January 15, 2010

Geocaching in Lieu of Hunting

In lieu of quail hunting, which ended on the 3rd, I took Fisher geocaching at Pueblo State Park today.

His part in the process is to go for a cross-country walk, to be leashed when Spandex Insects are in the vicinity (since he is unused to them), and to whine piteously when the walk is interrupted by my turning in small circles and peering between large rocks and at fallen logs.

As I quoted in "Gadgets in the Woods," some purer-than-thou types like Arizona writer Mary Sojourner recommend destroying geocaches.

Me, I am all for anything that gets you out and about, rewards close observation ("Which rock is different from all the other rocks?"), and as the T-shirt says, "lets you use multi-million dollar satellites to find Tupperware in the woods."

Urban geocaching, meanwhile, resembles Spycraft 101. Here is a small trade secret:

The  typical parking-lot light pole at a shopping center or supermarket has a concrete base in which are embedded large bolts. The metal pole is attached to that base.

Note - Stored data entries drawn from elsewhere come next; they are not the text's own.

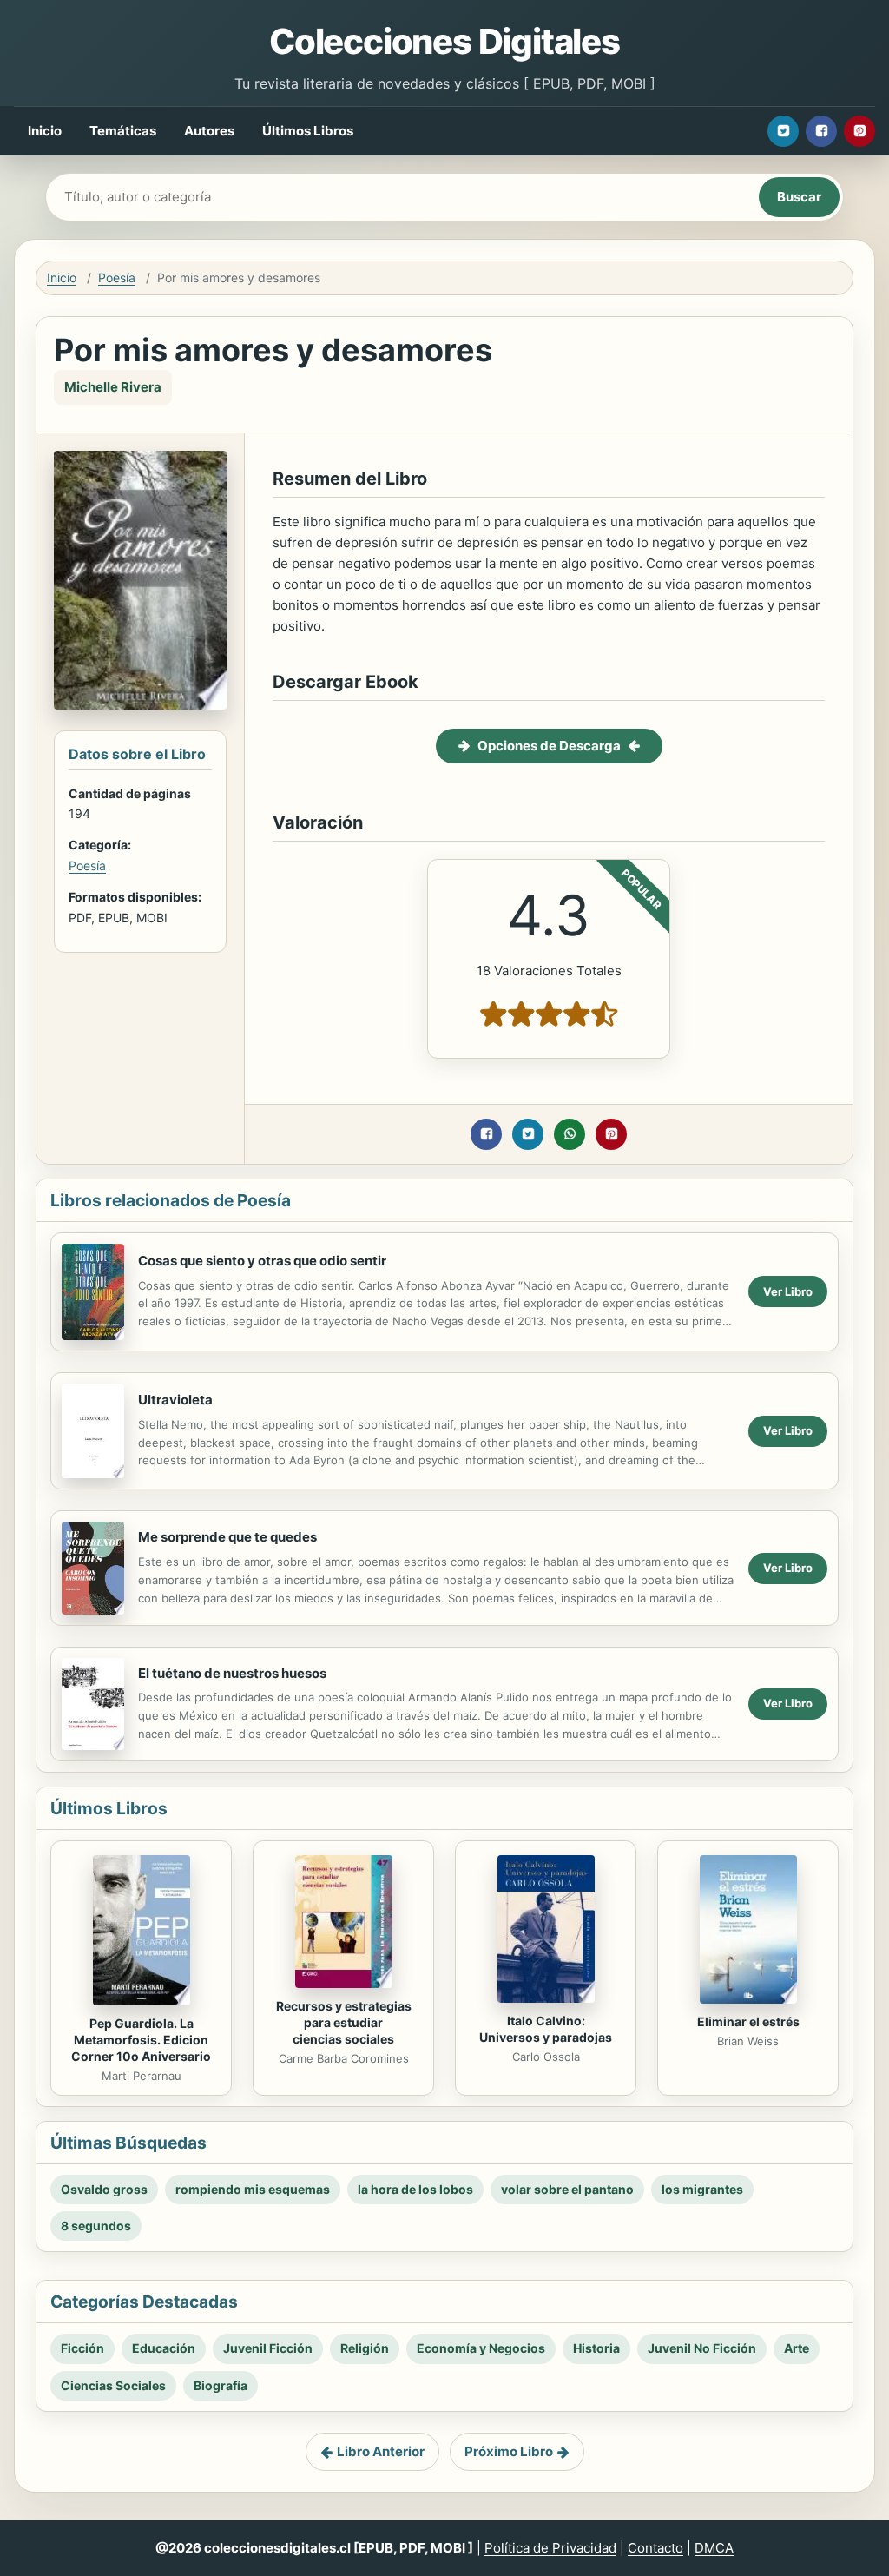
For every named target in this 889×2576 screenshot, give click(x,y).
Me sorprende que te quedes (227, 1537)
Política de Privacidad (550, 2548)
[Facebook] (821, 131)
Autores (209, 130)
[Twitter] (783, 131)
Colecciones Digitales (444, 41)
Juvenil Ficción (268, 2348)
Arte (796, 2348)
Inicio (45, 130)
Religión (364, 2348)
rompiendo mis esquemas (252, 2189)
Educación (163, 2348)
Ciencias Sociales (113, 2385)
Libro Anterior (381, 2451)
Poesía (116, 277)
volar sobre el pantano (567, 2189)
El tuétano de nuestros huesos (232, 1673)
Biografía (220, 2385)
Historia (596, 2348)
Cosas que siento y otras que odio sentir (262, 1260)
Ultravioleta (175, 1399)
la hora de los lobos (415, 2189)
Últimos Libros (307, 130)
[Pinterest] (859, 131)
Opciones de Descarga (549, 745)
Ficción (82, 2348)
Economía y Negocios (481, 2348)
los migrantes (702, 2189)
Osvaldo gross (104, 2189)
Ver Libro (788, 1291)
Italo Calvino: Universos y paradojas (545, 2028)
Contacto (655, 2548)
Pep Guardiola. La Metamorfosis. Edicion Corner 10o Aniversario (141, 2040)
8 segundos (96, 2225)
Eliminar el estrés (748, 2021)
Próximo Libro (508, 2451)
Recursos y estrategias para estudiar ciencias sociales (344, 2022)
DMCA (714, 2548)
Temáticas (122, 130)
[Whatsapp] (569, 1134)
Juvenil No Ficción (702, 2348)
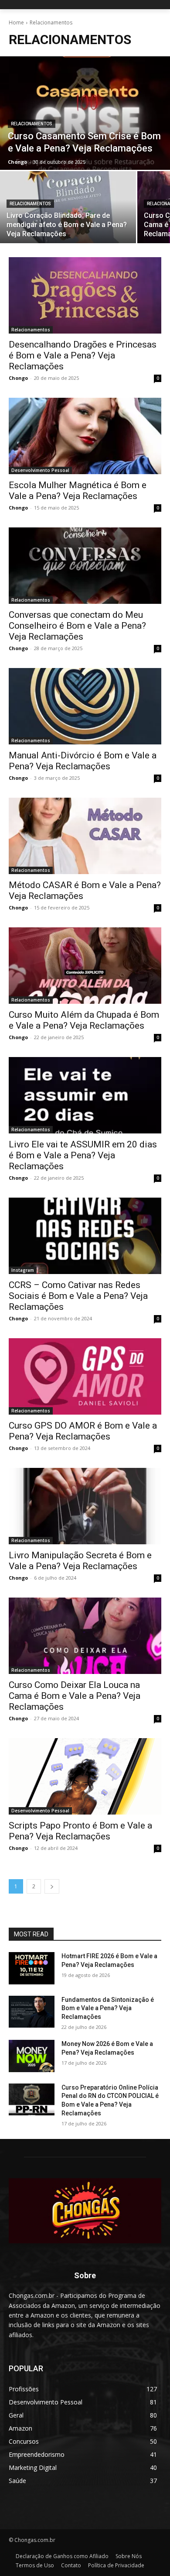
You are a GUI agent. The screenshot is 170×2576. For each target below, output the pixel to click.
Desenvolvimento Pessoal (40, 470)
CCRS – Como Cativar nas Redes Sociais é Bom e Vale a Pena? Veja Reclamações (78, 1296)
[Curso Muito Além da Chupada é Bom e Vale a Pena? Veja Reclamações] (85, 965)
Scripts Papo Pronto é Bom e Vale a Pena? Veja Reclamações (80, 1831)
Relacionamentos (31, 123)
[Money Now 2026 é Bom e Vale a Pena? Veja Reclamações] (31, 2056)
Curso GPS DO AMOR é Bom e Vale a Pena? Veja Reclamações (83, 1431)
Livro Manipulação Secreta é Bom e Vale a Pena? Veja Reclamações (80, 1560)
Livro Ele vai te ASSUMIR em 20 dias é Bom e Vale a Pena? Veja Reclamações (83, 1155)
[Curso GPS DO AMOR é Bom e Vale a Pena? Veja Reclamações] (85, 1376)
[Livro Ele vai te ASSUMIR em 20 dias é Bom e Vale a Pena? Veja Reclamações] (85, 1095)
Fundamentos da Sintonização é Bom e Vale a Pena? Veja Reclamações (107, 2008)
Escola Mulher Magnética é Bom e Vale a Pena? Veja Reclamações (77, 490)
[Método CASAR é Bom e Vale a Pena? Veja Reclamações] (85, 836)
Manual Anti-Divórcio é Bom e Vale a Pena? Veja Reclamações (82, 760)
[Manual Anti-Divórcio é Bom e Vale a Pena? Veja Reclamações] (85, 706)
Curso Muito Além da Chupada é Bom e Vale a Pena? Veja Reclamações (84, 1020)
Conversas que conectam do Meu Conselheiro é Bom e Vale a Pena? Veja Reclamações (77, 626)
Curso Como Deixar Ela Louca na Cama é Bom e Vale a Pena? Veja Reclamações (74, 1696)
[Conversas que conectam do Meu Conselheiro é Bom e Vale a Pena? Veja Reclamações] (85, 565)
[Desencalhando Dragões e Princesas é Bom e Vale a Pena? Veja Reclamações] (85, 295)
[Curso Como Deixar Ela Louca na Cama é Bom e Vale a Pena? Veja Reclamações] (85, 1636)
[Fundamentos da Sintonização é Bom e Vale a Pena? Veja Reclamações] (31, 2012)
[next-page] (51, 1886)
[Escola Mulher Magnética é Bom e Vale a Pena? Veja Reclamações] (85, 436)
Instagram (22, 1270)
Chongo (18, 378)
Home (16, 22)
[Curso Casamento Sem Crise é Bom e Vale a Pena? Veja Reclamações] (85, 113)
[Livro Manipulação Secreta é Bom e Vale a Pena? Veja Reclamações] (85, 1506)
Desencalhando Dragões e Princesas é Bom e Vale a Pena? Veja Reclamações (82, 355)
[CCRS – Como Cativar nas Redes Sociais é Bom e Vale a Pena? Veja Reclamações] (85, 1236)
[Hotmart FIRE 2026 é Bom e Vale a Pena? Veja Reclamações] (31, 1968)
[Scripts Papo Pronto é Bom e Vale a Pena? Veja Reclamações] (85, 1776)
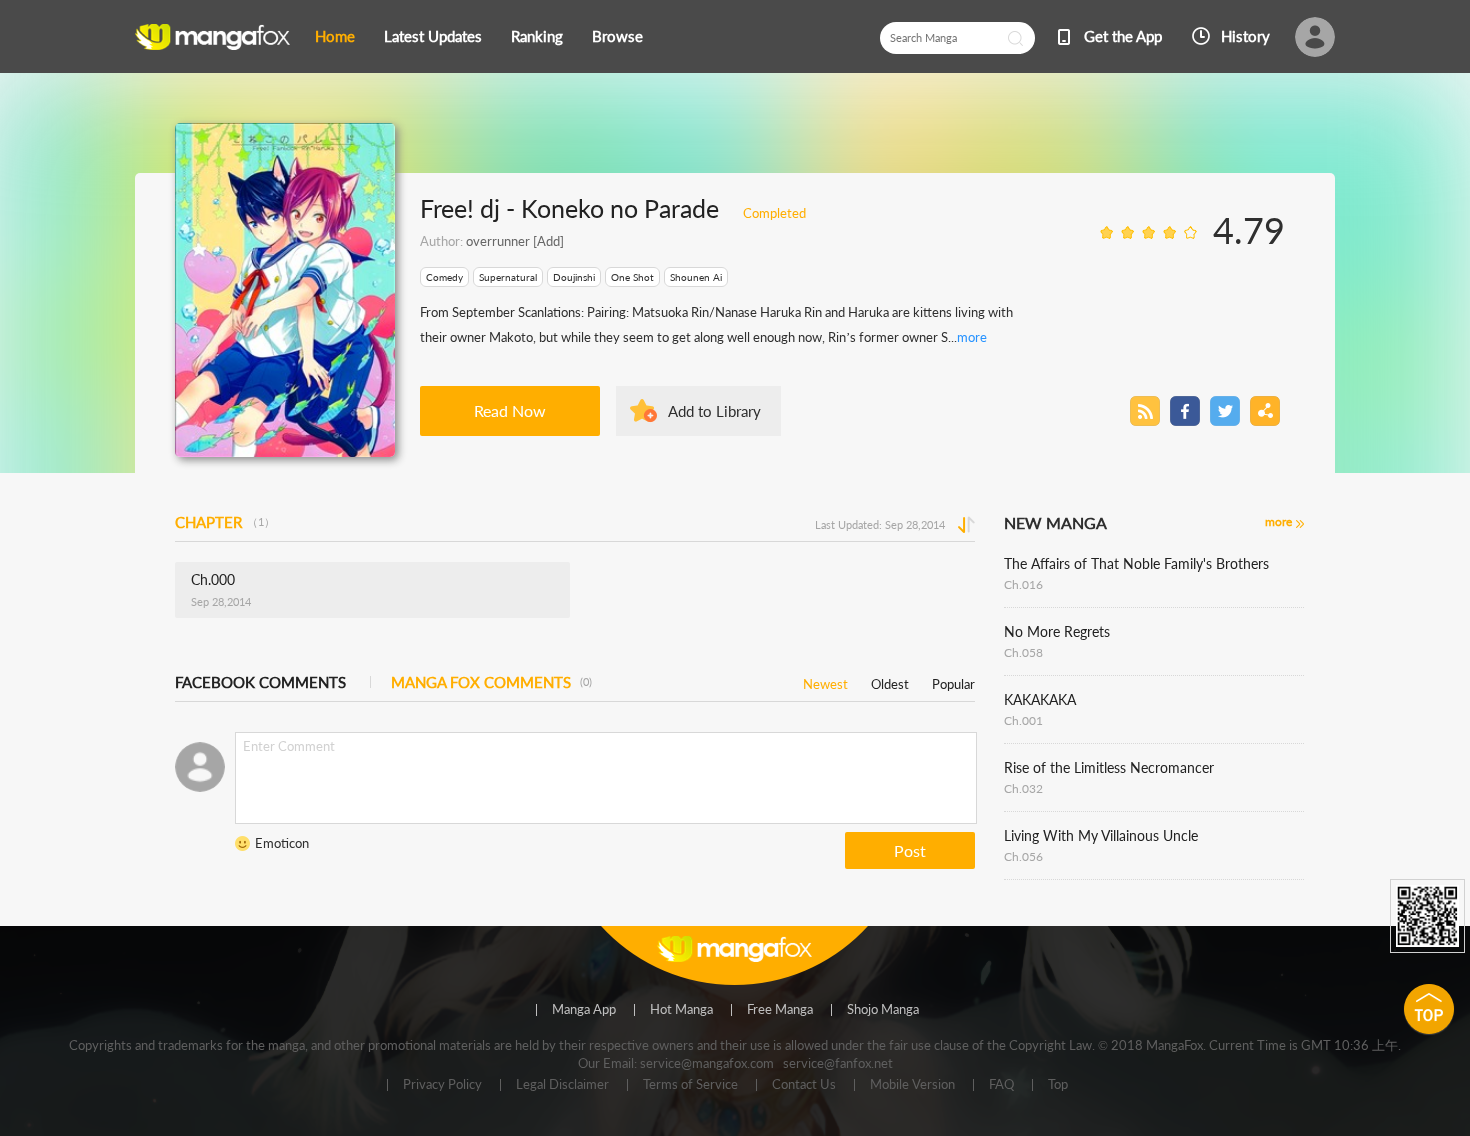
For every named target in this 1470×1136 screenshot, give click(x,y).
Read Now (510, 410)
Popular (953, 680)
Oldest (890, 680)
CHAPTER (225, 522)
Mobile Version (912, 1085)
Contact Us (804, 1085)
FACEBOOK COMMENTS (260, 682)
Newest (825, 680)
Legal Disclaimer (562, 1085)
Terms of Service (690, 1085)
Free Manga (780, 1010)
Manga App (584, 1010)
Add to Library (714, 411)
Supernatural (508, 277)
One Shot (632, 277)
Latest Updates (433, 36)
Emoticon (282, 843)
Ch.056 (1023, 856)
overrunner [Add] (515, 241)
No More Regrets (1057, 631)
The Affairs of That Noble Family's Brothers (1136, 563)
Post (910, 850)
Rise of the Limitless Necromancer (1109, 767)
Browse (617, 36)
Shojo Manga (883, 1010)
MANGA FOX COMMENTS (491, 682)
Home (335, 36)
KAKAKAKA (1040, 699)
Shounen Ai (696, 277)
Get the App (1123, 36)
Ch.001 (1023, 720)
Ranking (537, 36)
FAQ (1001, 1085)
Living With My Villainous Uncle (1101, 835)
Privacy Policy (442, 1085)
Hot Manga (681, 1010)
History (1245, 36)
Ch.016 (1023, 584)
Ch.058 (1023, 652)
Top (1058, 1085)
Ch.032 (1023, 788)
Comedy (444, 277)
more (972, 337)
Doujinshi (574, 277)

Some models have a box of light sheet metal that covers the bolt ends and nuts. Normally it is held down with screws, but sometimes those screws are missing, permitting you to slide the box up the pole, exposing the top of the base.

There is a fair amount of space in there in which objects up to the size of a sandwich might be secreted. Drop the cover back down, and no one is the wiser.

I'm getting to the point that I can hardly pass one by without discretely wiggling that cover to see if it is attached or not.

If you lift one and find a geocache within, please sign the log and return the container. If you find something else, be prudent.